* begin *

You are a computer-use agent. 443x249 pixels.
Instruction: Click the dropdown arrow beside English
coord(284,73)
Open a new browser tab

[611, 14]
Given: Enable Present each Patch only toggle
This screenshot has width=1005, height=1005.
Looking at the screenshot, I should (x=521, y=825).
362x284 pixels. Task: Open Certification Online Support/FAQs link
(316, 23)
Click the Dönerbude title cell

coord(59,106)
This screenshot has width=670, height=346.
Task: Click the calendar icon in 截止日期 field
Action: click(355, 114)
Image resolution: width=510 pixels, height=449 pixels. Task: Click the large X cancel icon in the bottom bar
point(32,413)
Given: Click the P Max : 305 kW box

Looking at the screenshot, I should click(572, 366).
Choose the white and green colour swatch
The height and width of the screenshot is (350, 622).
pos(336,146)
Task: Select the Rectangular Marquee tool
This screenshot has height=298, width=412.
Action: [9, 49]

* end *
* begin *

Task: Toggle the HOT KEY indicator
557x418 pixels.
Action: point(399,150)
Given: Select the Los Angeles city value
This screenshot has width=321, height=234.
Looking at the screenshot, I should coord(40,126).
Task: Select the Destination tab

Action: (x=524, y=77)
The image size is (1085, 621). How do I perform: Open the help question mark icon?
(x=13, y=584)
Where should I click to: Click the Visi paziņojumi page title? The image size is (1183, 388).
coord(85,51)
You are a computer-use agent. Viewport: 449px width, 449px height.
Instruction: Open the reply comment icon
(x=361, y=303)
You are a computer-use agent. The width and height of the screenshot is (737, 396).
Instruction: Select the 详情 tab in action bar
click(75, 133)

* end *

**YOUR OBJECTIVE**
Render everything from the row containing "Given: Select the Los Angeles city value" down to the row containing "click(75, 133)" as a Markdown table with columns n and Line, one numbered row per line and blank lines omitted.

**RESULT**
| n | Line |
|---|---|
| 1 | Given: Select the Los Angeles city value |
| 2 | This screenshot has width=321, height=234. |
| 3 | Looking at the screenshot, I should coord(40,126). |
| 4 | Task: Select the Destination tab |
| 5 | Action: (x=524, y=77) |
| 6 | The image size is (1085, 621). How do I perform: Open the help question mark icon? |
| 7 | (x=13, y=584) |
| 8 | Where should I click to: Click the Visi paziņojumi page title? The image size is (1183, 388). |
| 9 | coord(85,51) |
| 10 | You are a computer-use agent. Viewport: 449px width, 449px height. |
| 11 | Instruction: Open the reply comment icon |
| 12 | (x=361, y=303) |
| 13 | You are a computer-use agent. The width and height of the screenshot is (737, 396). |
| 14 | Instruction: Select the 详情 tab in action bar |
| 15 | click(75, 133) |